New program establishes eVisit protocol using asynchronous messaging that may address the concern or lead to a more in-depth telehealth or in-person appointment.

Health care delivery and communications with patients through online portals and evisits has grown immensely in recent years — and in some ways has increased the complexity of interactions between clinicians and patients.

To help address this, Sara Horst, M.D., M.P.H., medical director for Telehealth Ambulatory Services for Vanderbilt University Medical Center, recently introduced billable asynchronous eVisits as a care option at VUMC, allowing patients and physicians to interact at the time most convenient for each.

“People are accessing their care increasingly through the internet, through an EHR,” Horst said. “In health care, we are trying to keep up with this. We’re trying to think of new and innovative ways to help take care of patients in models that look different than they did even five to 10 years ago.”

“There is a lot more asynchronous care occurring in health care, and the pandemic accelerated it.”

Confusion can develop among patients and clinicians about which care options may be provided through a patient portal. Other problems involve the heightened volume of messages doctors have begun receiving through patient portals over the past five years, a contributing factor to burnout.

“There is a lot more asynchronous care occurring in health care, and the pandemic accelerated it,” Horst said.

The eVisit Option

Horst led the effort to establish a system for eVisits at VUMC in June 2023. An eVisit may take place after a patient submits a message to the health care team through the secure patient portal. If the concern is likely to take more than five minutes for a clinician to address, the patient receives notification that an eVisit billed to their insurance will be entered in the record.

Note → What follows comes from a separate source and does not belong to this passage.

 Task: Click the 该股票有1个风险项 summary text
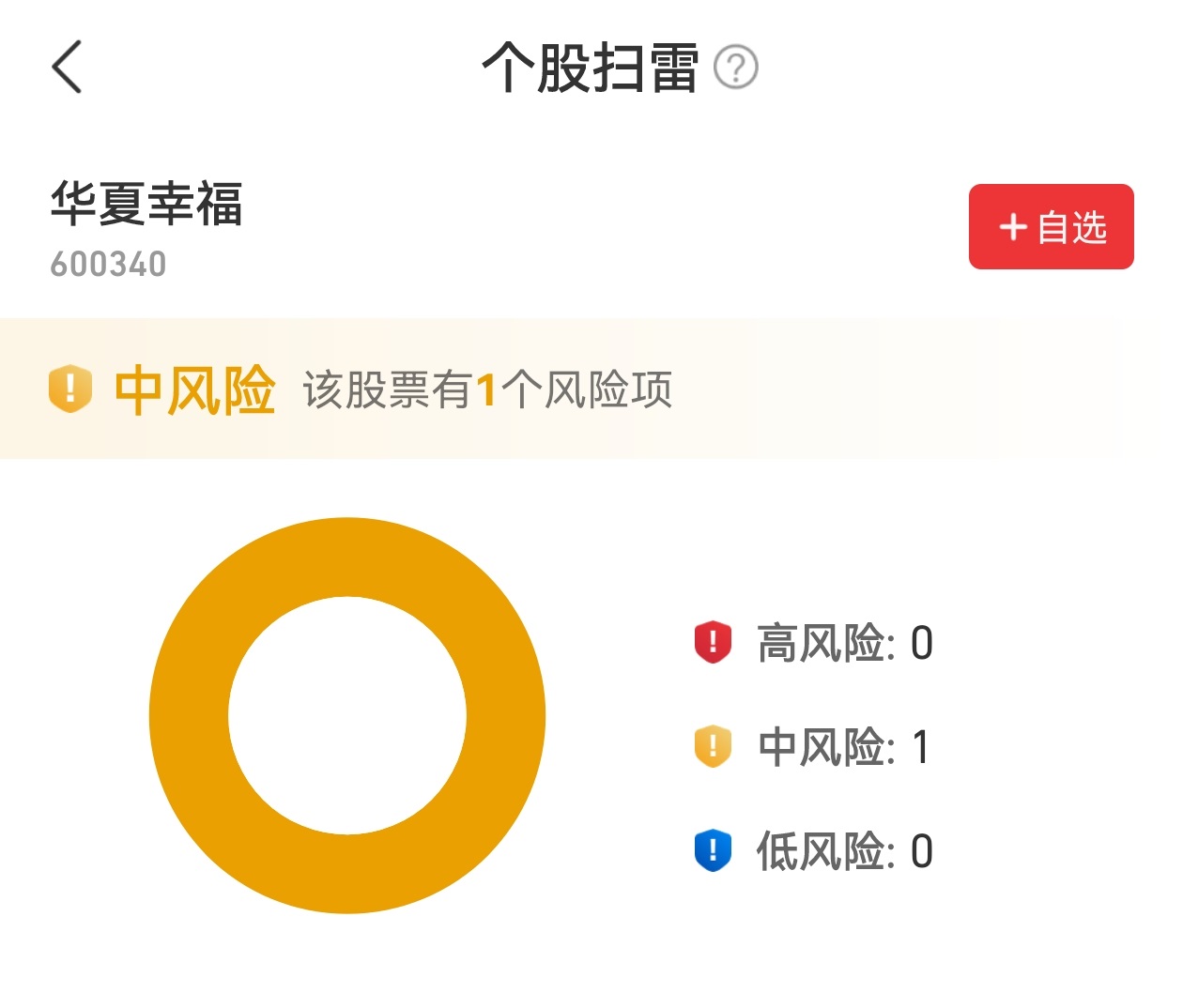(487, 389)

If the response would likely take less than five minutes, no eVisit is logged and no charges incurred.

While it takes place online, the purpose of an eVisit is to provide care more complex than authorizing a prescription refill, for example. If the provider deems the patient’s concern too complex for an eVisit, they may be offered an audio call, telehealth visit, or office visit.

In Horst’s experience, most messages coming into the portal are from patients with conditions like acute viral illnesses or simple infections. By initiating an eVisit, patients can receive assistance without searching for an urgent care clinic and waiting to see an unfamiliar provider. Horst thinks asynchronous care through eVisits will only become more common over time.

Billing codes to provide coverage and capture productivity around asynchronous care have been available since before the pandemic, but making use of this option has been a challenge, requiring an organizational effort.

“We worked really carefully to help make sure that this was done in a way that was helpful and useful for patients and also clinicians,” Horst said of her team’s effort. “I think it’s been really successful.”

Impacts of eVisits

VUMC providers have undertaken more than 4,000 eVisits since the system was established, Horst says. A recent survey suggests clinicians find it helpful and say that patients like the new process. Participants also provided feedback, which the team is incorporating in refinements to the program.

“We, as an institution, are working through new phases as we go,” Horst said.

“What was successful for us was taking a systemwide approach, so we made sure it was accessible to all patients and all clinicians.”

In the next phase of this program, the system will share a defined list of conditions or concerns from which patients can select. For example, a patient could select “cough,” and request an eVisit to address it. This approach will help empower patients by offering more options they can initiate themselves, Horst said.

“What was successful for us was taking a systemwide approach, so we made sure it was accessible to all patients and all clinicians.”

Horst also emphasized the importance of a maintaining a straightforward workflow for clinicians and clarity for patients, while continuing to look for opportunities to enhance the program.

“Continuing to understand how we can better frame care for patients is the key,” she said.

About the Expert

Sara Horst, M.D., M.P.H.

Sara Horst, M.D., M.P.H., is an associate professor of medicine at Vanderbilt University Medical Center. As a gastroenterologist, she specializes in the care of patients with inflammatory bowel disease (IBD), including Crohn’s disease and ulcerative colitis. She is interested in patient-reported outcomes and psychosocial outcomes related to IDB, such as depression. She is the ambulatory medical director for Telehealth Ambulatory Services at VUMC and associate vice chair of digital health operations for the Department of Medicine.